The evidence indicates that the value of the collateral backing taxi medallion loans have become significantly impaired and the credit unions holding these loans will eventually need to take impairment charges to reflect the decline in the value of the collateral.


  1. Dr. Leggett,
    We are worried about assessments.
    What qualifies these as "arms length" sales?
    We are surprised a "non interested" party would pay more than $2-300,000 because the revenue produced by taxis must be depressed given Lyft and uber.
    By non interested we mean, a new buyer not already vested in the problem.
    Anything you can tell us?
    CUNA and Nafcu are clueless or not talking.

    1. There are some who believe foreclosure sales are not arm's length sales.

      I've heard that recent bids have been between $300,000 and $350,000.

  2. Dr Leggett, Did NCUA miss something? I am thinking concentration risk? These taxi credit unions loaded up on these medallion loans and then sold 'em down river to other credit unions in a "loan participation" package. The package is now "toxic waste" and there will be a toxic waste bill. This bill will come to the credit unions by way of assessment.

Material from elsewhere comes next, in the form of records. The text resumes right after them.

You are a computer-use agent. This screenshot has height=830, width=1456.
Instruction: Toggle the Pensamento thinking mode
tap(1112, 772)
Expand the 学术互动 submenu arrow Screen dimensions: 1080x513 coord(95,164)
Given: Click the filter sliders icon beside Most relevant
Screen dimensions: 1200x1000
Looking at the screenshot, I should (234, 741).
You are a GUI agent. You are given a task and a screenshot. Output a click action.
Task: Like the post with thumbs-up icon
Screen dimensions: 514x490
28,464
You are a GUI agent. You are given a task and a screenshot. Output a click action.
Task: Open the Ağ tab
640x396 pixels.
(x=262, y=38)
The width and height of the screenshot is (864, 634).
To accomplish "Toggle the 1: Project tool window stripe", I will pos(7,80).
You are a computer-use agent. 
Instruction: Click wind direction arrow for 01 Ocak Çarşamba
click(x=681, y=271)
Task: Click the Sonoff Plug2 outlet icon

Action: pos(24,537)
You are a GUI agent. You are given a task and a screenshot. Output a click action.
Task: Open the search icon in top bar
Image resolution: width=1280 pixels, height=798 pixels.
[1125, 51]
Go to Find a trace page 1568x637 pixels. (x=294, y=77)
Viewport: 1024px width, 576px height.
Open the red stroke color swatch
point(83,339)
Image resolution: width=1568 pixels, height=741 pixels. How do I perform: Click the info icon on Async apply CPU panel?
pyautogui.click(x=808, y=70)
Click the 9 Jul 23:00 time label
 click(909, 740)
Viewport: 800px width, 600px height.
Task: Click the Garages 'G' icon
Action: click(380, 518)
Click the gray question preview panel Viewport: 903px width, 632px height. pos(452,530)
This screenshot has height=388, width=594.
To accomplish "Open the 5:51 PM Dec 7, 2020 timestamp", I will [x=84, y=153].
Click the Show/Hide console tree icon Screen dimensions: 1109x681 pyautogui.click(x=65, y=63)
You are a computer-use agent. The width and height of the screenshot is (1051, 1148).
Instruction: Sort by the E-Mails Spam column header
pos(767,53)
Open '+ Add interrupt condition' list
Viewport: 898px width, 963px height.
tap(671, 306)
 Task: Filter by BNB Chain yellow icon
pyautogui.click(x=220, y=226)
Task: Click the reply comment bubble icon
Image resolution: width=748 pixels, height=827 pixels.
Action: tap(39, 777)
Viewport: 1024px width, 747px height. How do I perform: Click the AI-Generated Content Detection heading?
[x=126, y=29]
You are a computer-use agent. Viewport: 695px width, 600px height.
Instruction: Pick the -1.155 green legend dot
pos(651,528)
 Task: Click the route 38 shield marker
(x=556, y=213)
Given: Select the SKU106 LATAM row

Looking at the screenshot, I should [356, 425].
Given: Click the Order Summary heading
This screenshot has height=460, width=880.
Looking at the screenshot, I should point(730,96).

    1. While NCUA issued two letters to credit unions about taxi medallion lending in 2014 and 2015, I don't believe the agency acted in a proactive manner to limit concentration risk.

      A July enforcement action against Melrose had instructed the credit union to reduce its exposure to taxi medallion loans.

    2. How does melrose progressive Quorom and all the others reduce their concentration when the bid is .35-.50 on the dollar?
      Here is how.
      Assessments, lots of assessments.
      NCUA mouthpiece just said that there is $6-7B in credit unions.

  3. Can the credit union community place an assessment on the NCUA? They have been reading these quarterly call reports - observed the massive taxi scam loan to share ratio blow out over 100% & sat passive. Looks like another mini- Corporate Credit Union screw job by the regulator to the regulated. We need a new regulator.